AceShowbiz - Goldie Hawn is making sure she dances every day to help her get through the coronavirus lockdown.

The "Death Becomes Her" star began her career as a dancer before finding fame in Hollywood and winning an Oscar for her performance in the 1969 film "Cactus Flower", aged just 24, and says her original profession set her on the path to understanding mindfulness.

"Starting out as a dancer gave me an aspect of mindfulness that I didn't even realise that I was getting," she tells The Guardian. "Because to dance is to be aware of every piece of your body while you're moving. It's like a meditation unto itself."

With Americans and people across the world stuck in their homes due to lockdown measures imposed to stop the spread of the virus COVID-19, the actress has been using dancing and positive thinking techniques to keep mentally and physically in shape.

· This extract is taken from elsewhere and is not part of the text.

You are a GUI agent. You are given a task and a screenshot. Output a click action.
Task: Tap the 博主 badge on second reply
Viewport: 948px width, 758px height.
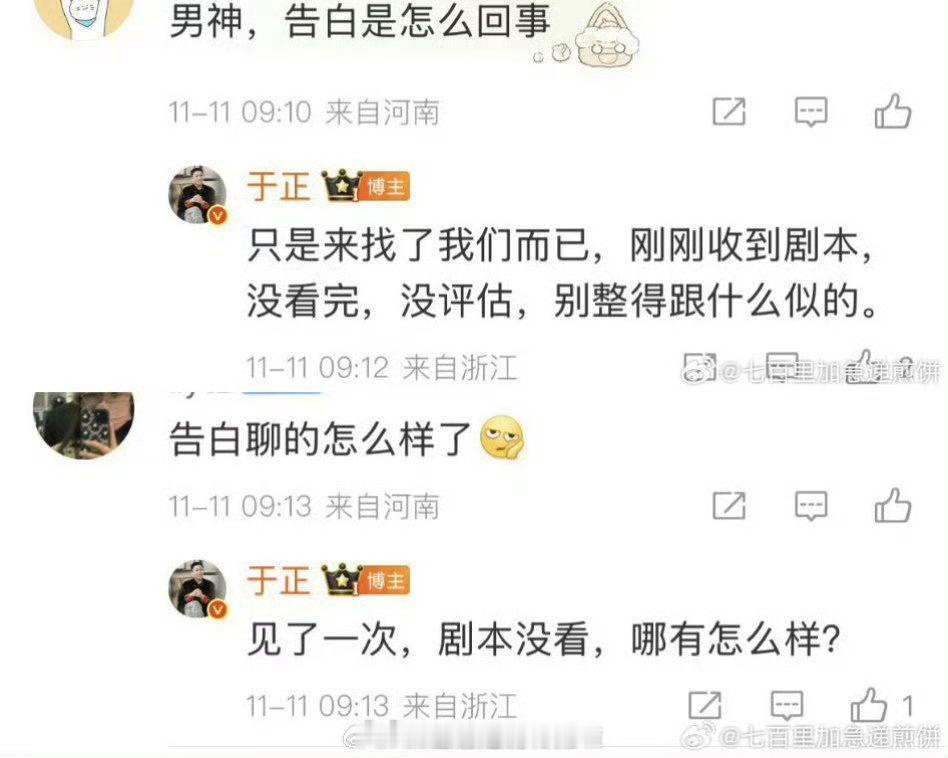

"Before you go to bed, think of three things that went well today," she explains of her lockdown routine. "I don't care if it's a little crazy thing - it doesn't matter. Take some music you love and if you can't dance, go do 10 minutes of jumping jacks. Get yourself all cheered up."

Discussing her love of dancing, the star adds: "When I talk about dancing through life, it really is how we move. It's how we face today, how we walk into a room, how we pull ourselves up and feel that what we have inside of us is valuable and important."

Goldie is a longtime devotee of meditation and has designed her own mindfulness routine for kids with psychologists and neuroscientists - which is now in use in many schools, including more than 250 in the U.K.

Talking of how the programme helped kids after a trial conducted with researchers at Canada's University of British Columbia, the 74-year-old says it immediately made a difference to younger children's wellbeing.

"These children had changed in a matter of four months, and had a whole new way of being," she explains. "They understood their emotional systems in the brain, that the hippocampus is where they remember, (and) the amygdala, which is fight-or-flight."